Men wish they were from Mars
I wish B and I were in the same city. That way, I can track every woman he falls in love with, and see for myself how he gets himself into such strife, and nip the next crush in the bud before it becomes the next crash. I can also distract him with beers, touch rugby, kayaking, bookshops, DVDs, coffee, broadband internet access, suppers and driving around aimlessly. That would mean that same city would have to be Singapore, no less.

I can eavesdrop on his occasional conversations he has with the objects of his affections on his mobile phone, and glean from them the type of women they are, what they want from him and whether they are open to the idea of dating him or whether they just want to be good friends with him.

Because all women want a good friend or six.

And a good male friend is worth six female ones.

A good male friend gives a woman the perspective from a male point of view. It empowers her with the working knowledge of a man’s mind.

Or so she thinks.

That good male friend would fall in love with her at some point, the consequence of which may be one of three: lasting friendship, lasting relationship or lasting animosity.

That good male friend’s judgment on matters brought to his attention by the woman remains clouded by a) lust, b) resentment, or c) disinterest.

Still, she thinks him valuable, because she is unsure of herself. She likes him to ratify her own decisions, which she has made way before she asks him for his opinion. It just gives her decision (mostly to do with men) the weight she thinks it requires.

And, she also likes the attention, and the little tinge of excitement that comes with the possibility of that male friend actually liking her romantically. She milks it for all it is worth. By saying she misses him. By saying how valuable his advice is. By saying “if I wasn’t in love with him, I might be in love with you”.

He responds, thrilled at the very words. Stupidly. I miss you too. And no matter how painful it is, says but you’re in love with him and not me.

Woman 1, Male Friend 0.

B, I reckon, has scored many own goals this way. My job, were we in the same city, would be to make sure he doesn’t do it too often. Yes, it is a given that we Male Friends are on the losing side. A bit like Arsenal playing Klang Valley United. My job is to help B minimize damage, and maintain dignity.

Why is a man like B so susceptible to strife as this?

Because not all men qualify as Male Friends.

If a man were out and out straight to the point, he disqualifies himself. The woman knows this man cannot be her Male Friend.

1) The Male Friend knows no absolutes.
2) The Male Friend knows not himself.
3) The Male Friend is kind.
4) The Male Friend is giving.
5) The Male Friend is considerate.
6) Most important of all, the Male Friend listens.

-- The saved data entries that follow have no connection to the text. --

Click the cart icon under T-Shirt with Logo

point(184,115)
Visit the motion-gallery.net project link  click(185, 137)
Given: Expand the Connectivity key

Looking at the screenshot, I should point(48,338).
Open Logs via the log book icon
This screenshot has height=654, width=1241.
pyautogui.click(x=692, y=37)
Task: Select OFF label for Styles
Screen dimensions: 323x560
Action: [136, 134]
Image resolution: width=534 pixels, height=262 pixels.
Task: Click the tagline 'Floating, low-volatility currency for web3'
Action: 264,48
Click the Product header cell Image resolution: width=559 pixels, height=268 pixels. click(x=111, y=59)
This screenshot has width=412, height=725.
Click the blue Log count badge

Article 1 of the Male Friend Creed requires the Male Friend to be always open to suggestion, and it is no surprise that many Male Friends are not obstinate people.

Article 2 is a pre-requisite that not many realise. The woman likes a Male Friend that asks her for her opinion about himself. She thinks it demonstrates trust, but sub-consciously, she knows she’s got him eating out of her hands.

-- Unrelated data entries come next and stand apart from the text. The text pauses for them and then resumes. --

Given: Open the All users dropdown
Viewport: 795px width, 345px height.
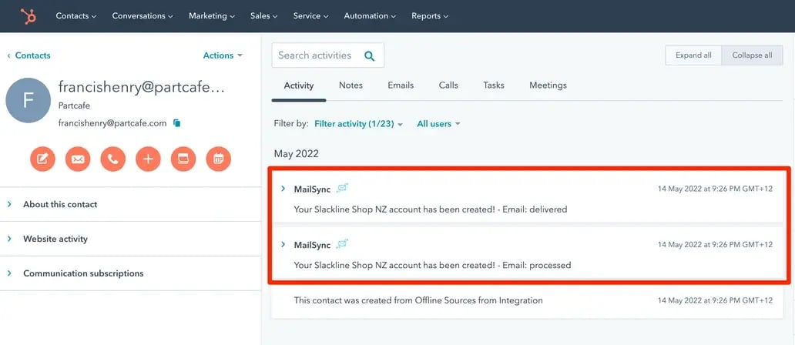Looking at the screenshot, I should coord(438,124).
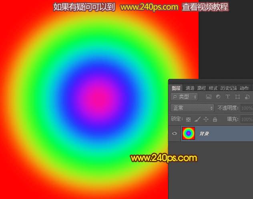Hide the 背景 layer with eye icon

[x=175, y=133]
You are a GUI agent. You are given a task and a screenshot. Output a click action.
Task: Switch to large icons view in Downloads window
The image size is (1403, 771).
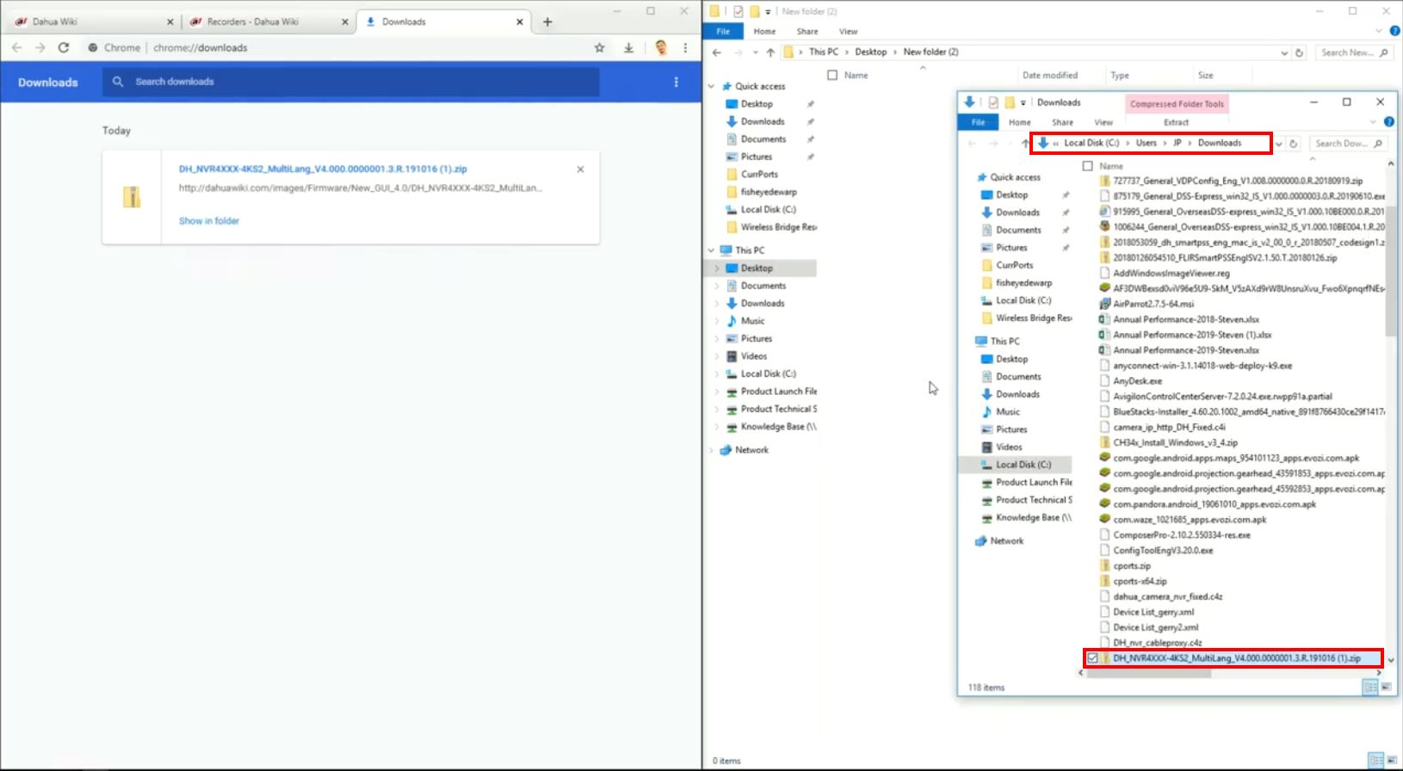pos(1386,687)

Article 7, which is unwritten, is the article in the creed which is not often talked about, and I risk life and limb revealing it here. It states (and I am paraphrasing) that the Male Friend may be from time to time, called upon to deliver services, possibly of a carnal nature, which he would normally prefer to be in the context of a loving relationship, and not complain.

Most Male Friends don’t complain about Article 7. And if they did protest, they score an own goal again.

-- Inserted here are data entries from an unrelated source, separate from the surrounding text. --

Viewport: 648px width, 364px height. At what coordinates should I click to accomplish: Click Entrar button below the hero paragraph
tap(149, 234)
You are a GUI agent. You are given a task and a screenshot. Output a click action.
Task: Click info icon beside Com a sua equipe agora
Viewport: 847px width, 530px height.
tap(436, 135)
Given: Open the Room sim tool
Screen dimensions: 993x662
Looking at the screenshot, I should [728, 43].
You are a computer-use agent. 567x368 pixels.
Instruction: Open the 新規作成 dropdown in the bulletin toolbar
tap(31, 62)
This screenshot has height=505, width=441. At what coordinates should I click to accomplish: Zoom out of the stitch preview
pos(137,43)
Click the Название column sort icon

As you can now imagine, a man like B would be very much sought after as a Male Friend. He embodies and upholds the Creed like few other. And I won’t even talk about Article 7.

Notice that nothing in the Creed speaks of honesty. A Male Friend can be all of the above without being honest, for that is not a pre-requisite. Because why?

Because the woman likes a bit of veil play. A Male Friend presenting himself to be platonic and at the same time masking badly his romantic intentions turns a woman on as much as a hot-blooded straight out passionate encounter. It gives her confidence. In fact, it empowers her whereas the latter may subjugate her.

So how would I help B maintain dignity? How could I possibly, you may well ask?

I don’t know for sure. But we Male Friends do stand a chance of survival in this mad, bad world. If only we didn’t fall in love so.